J’ai un drame dans ma vie en ce moment : je ne suis pas juriste. C’est un drame, toutes proportions gardées, car je me retrouve telle la poule ayant trouvé un couteau, face au projet de loi Renseignement (PDF, 1,5Mo). Moi qui suis informaticien de formation, je suis bien incapable de déchiffrer ce document de 39 pages (12 pages d’explications, 5 pages d’avis du Conseil d’État, le reste pour le projet de loi lui-même). J’ai tout de même décidé de me focaliser sur une partie précise, celle qui instaure la surveillance de masse à des fins de lutte contre le terrorisme.
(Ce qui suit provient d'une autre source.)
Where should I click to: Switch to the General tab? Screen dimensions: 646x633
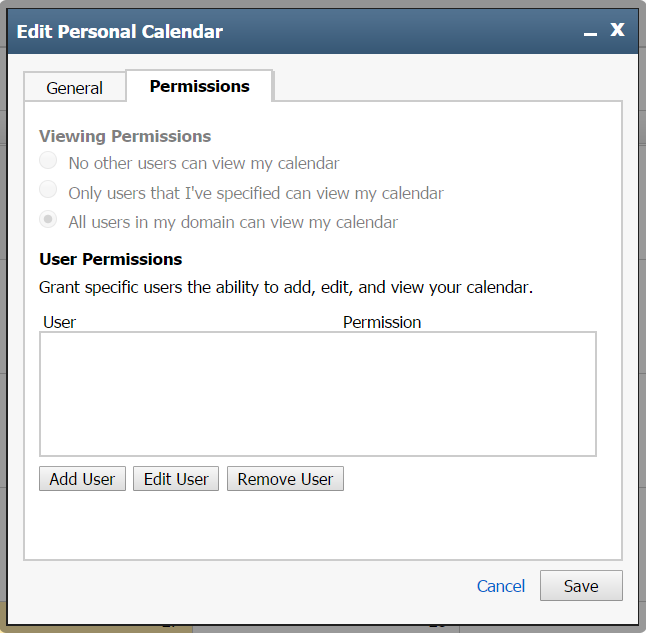click(74, 88)
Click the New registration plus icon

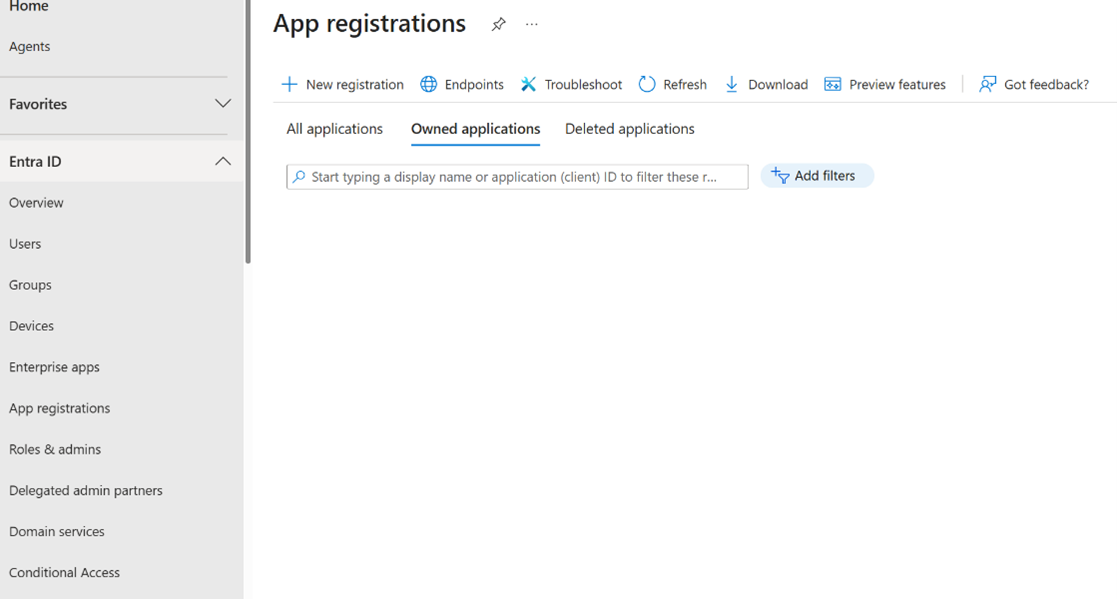pos(289,84)
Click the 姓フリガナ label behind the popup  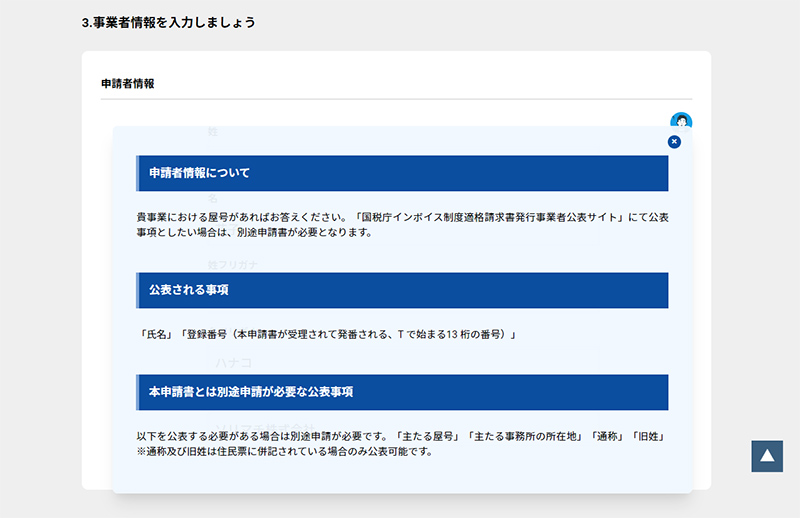(233, 265)
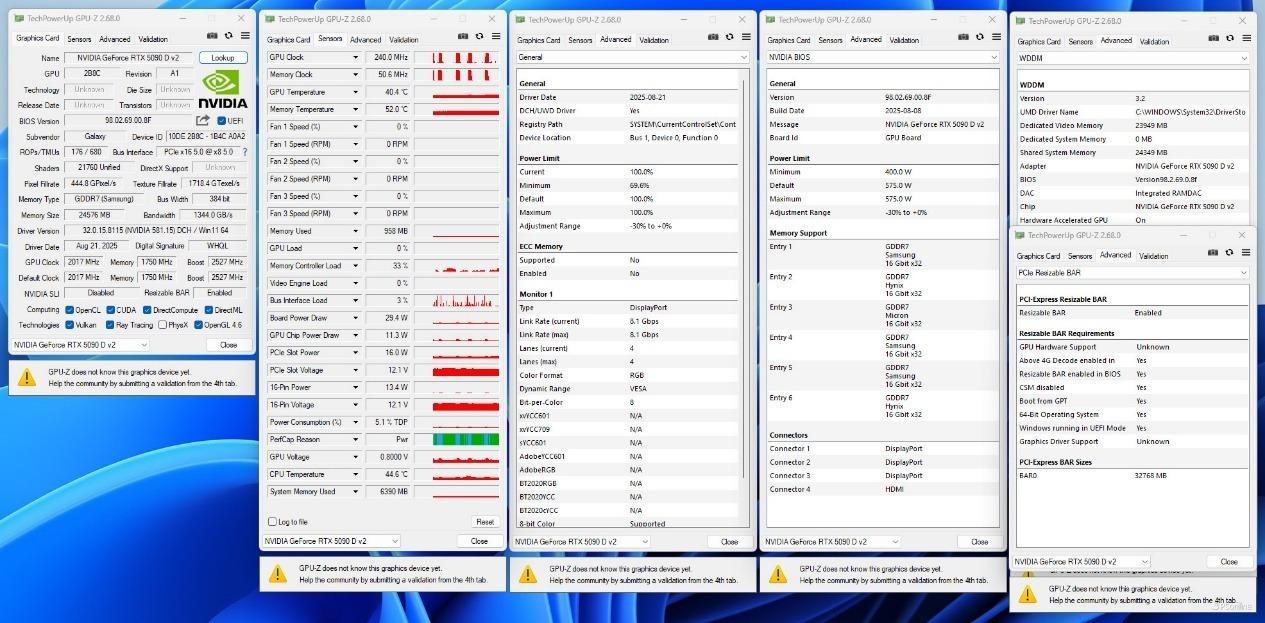Open the GPU Temperature sensor dropdown arrow
Screen dimensions: 1265x623
(355, 92)
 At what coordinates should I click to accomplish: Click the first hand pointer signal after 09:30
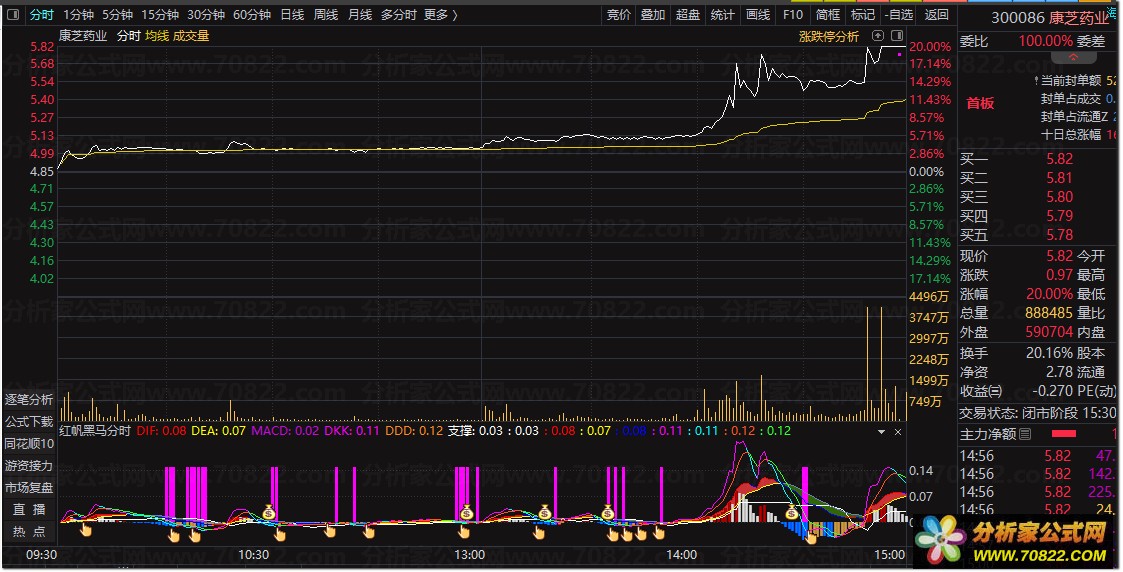pyautogui.click(x=86, y=529)
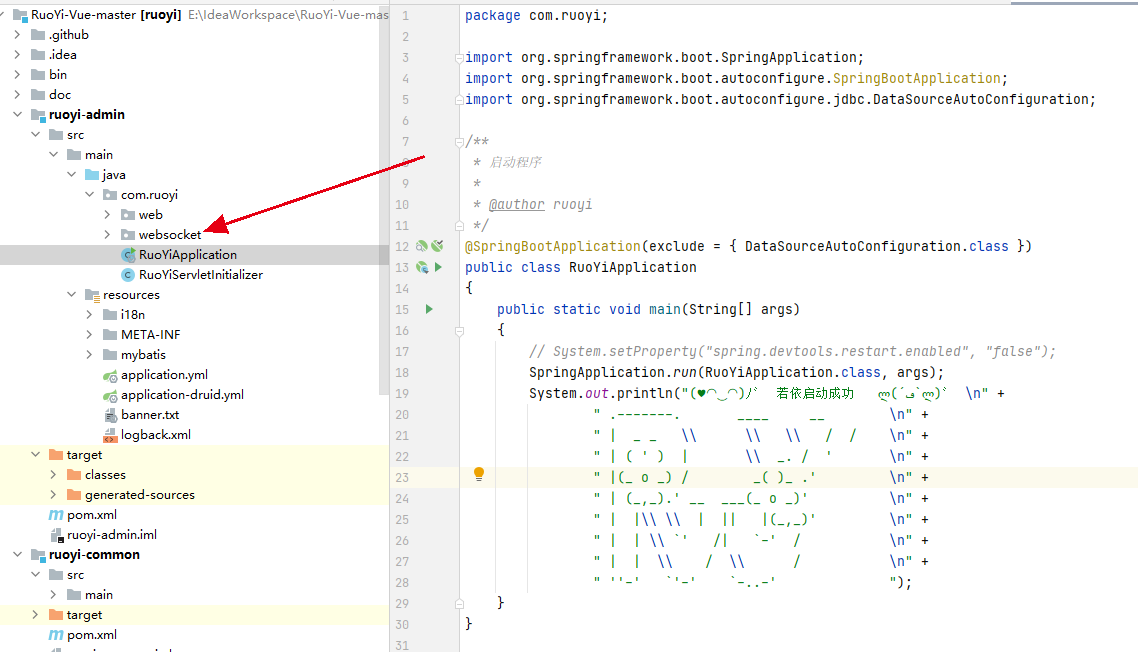The image size is (1138, 652).
Task: Select application-druid.yml in the project tree
Action: [182, 395]
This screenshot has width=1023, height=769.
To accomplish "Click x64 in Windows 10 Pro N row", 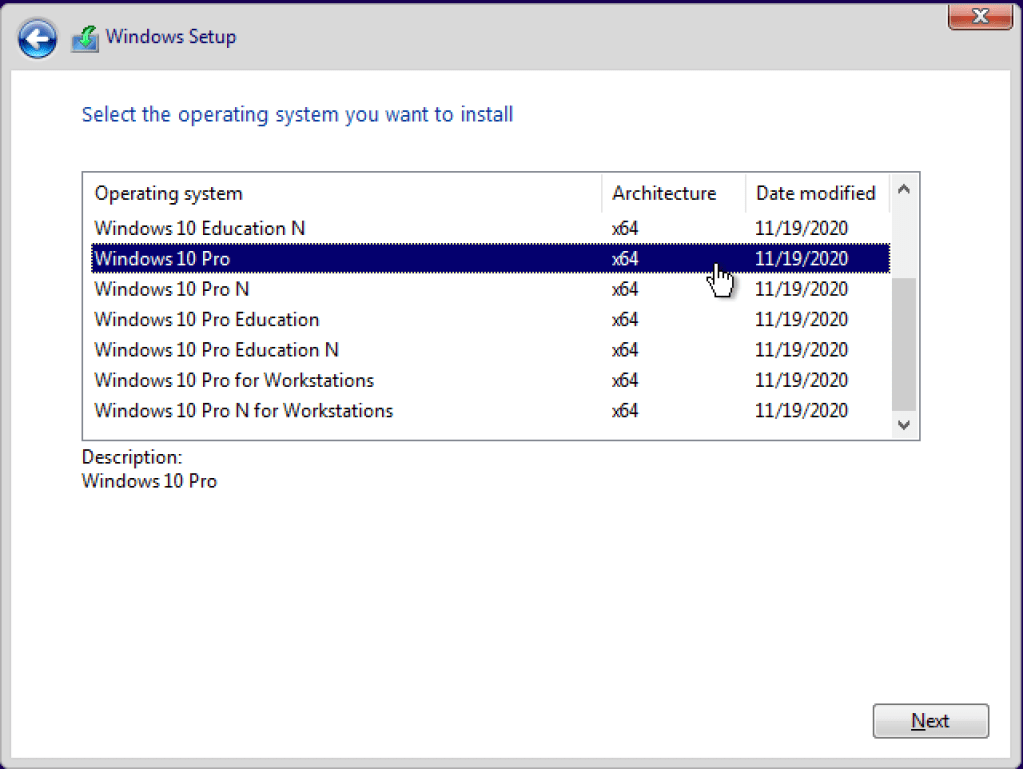I will click(625, 289).
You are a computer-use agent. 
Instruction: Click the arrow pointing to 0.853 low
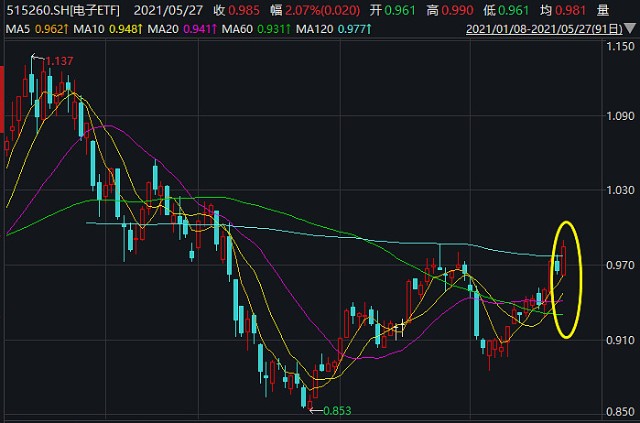(314, 409)
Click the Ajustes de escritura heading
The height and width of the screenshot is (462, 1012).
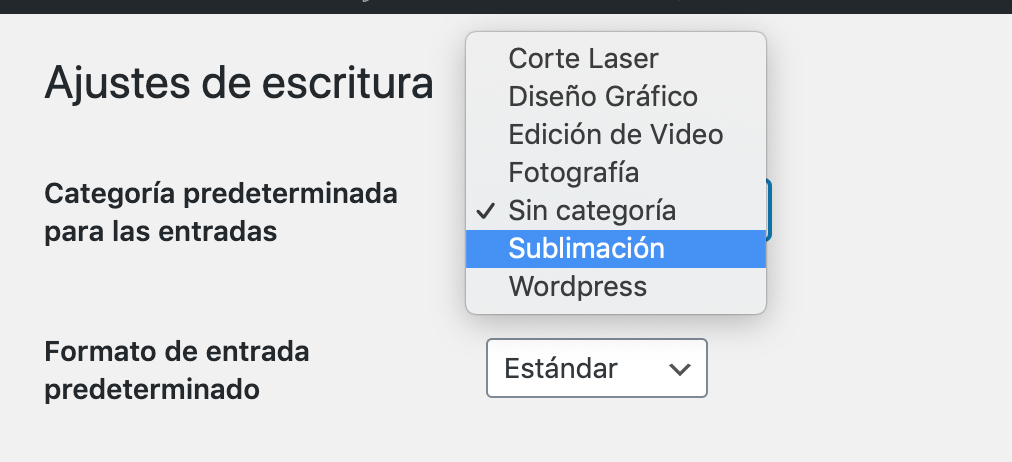pyautogui.click(x=239, y=83)
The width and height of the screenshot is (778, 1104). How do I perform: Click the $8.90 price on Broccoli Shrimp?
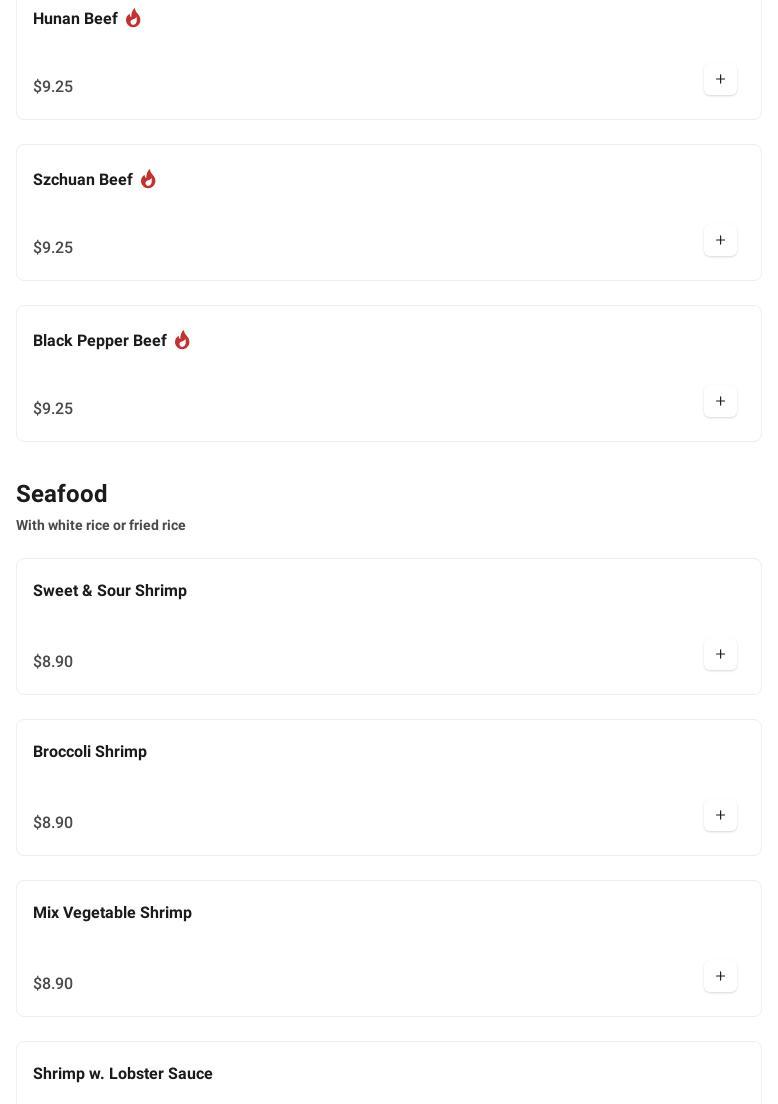pos(53,823)
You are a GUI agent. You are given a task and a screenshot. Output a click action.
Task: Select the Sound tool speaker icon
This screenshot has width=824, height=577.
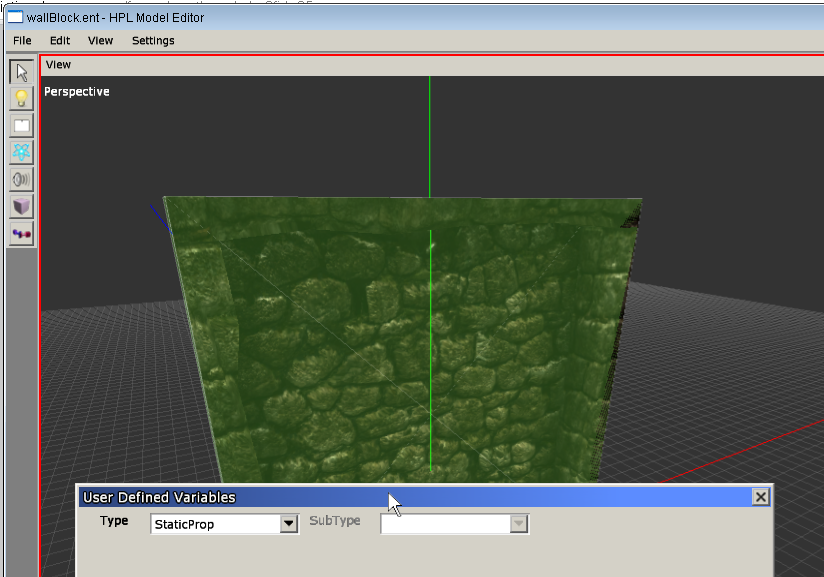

Pour ceux que ça intéresse, c’est page 21 du document communiqué à la presse (Article 2).

Ce qui est intéressant, ce sont les articles L. 851-3 et L. 851-4. Je décrypte[1] et je partage ici le résultat de ce que j’arrive à percevoir. Il n’est pas exclu que je fasse des approximations. S’il y a des juristes parmi mes lecteurs, je serai ravi de corriger ce texte là où il le mérite (contactez-moi par mail : tristan à mon-nom-de-famille point com ou dans les commentaires ci-dessous).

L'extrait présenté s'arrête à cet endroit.